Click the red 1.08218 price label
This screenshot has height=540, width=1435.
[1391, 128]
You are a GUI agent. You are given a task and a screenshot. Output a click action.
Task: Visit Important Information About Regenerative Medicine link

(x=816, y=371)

EXERCISE DESCRIPTION:
Write out the lines above verbatim, reproducing each of them in full.

PROBLEM SOLUTION:
Click the red 1.08218 price label
This screenshot has height=540, width=1435.
[1391, 128]
You are a GUI agent. You are given a task and a screenshot. Output a click action.
Task: Visit Important Information About Regenerative Medicine link

(x=816, y=371)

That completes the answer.